Take the records from the line containing "Uncheck the Running" through the line containing "Image resolution: width=600" and write those lines out again with "Refresh" changed to "Reload". Leave everything else as it is.

§ Input data:
★ ★ ★

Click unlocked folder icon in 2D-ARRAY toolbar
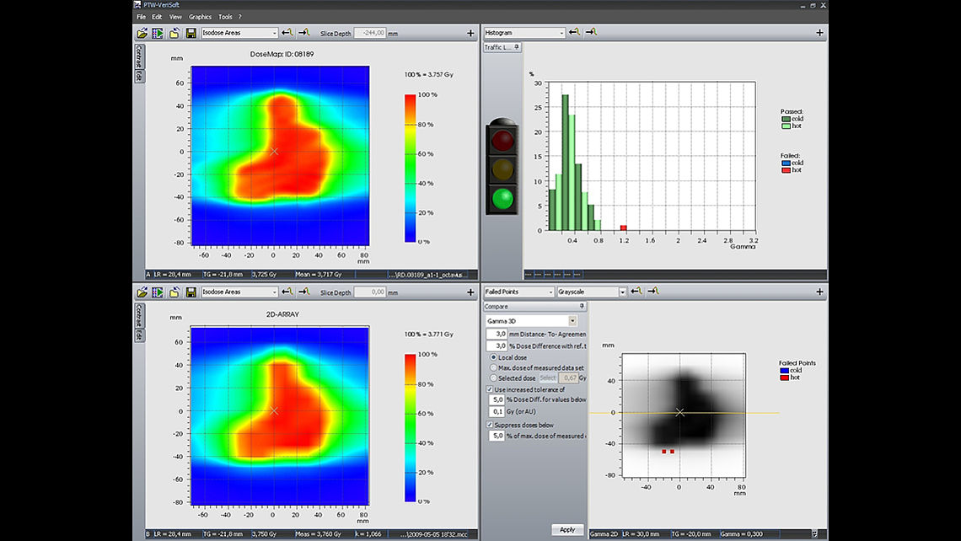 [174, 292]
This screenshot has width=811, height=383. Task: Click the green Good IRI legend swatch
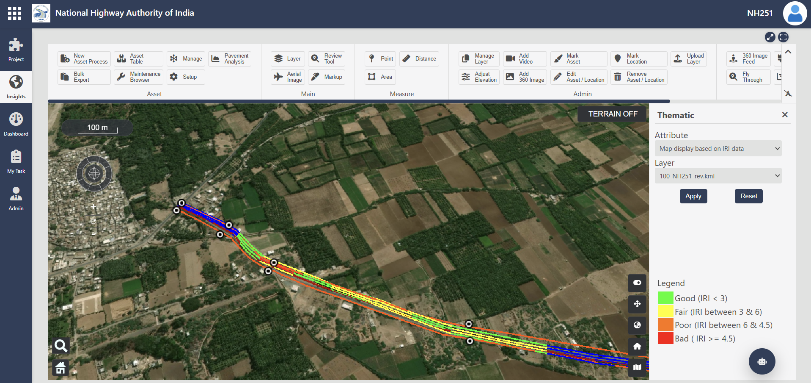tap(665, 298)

★ ★ ★

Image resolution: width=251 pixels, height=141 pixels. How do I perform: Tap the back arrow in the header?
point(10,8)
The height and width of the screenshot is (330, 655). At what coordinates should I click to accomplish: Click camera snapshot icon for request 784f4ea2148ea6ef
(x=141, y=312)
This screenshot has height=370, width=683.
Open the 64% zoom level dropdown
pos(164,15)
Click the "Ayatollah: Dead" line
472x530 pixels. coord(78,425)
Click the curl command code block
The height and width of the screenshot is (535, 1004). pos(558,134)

★ ★ ★

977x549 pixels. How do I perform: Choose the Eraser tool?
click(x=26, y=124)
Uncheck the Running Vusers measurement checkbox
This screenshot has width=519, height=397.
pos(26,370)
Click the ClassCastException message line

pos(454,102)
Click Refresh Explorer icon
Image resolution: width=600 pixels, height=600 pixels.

★ ★ ★

§ Correct response:
Uncheck the Running Vusers measurement checkbox
This screenshot has width=519, height=397.
pos(26,370)
Click the ClassCastException message line

pos(454,102)
Click Reload Explorer icon
Image resolution: width=600 pixels, height=600 pixels.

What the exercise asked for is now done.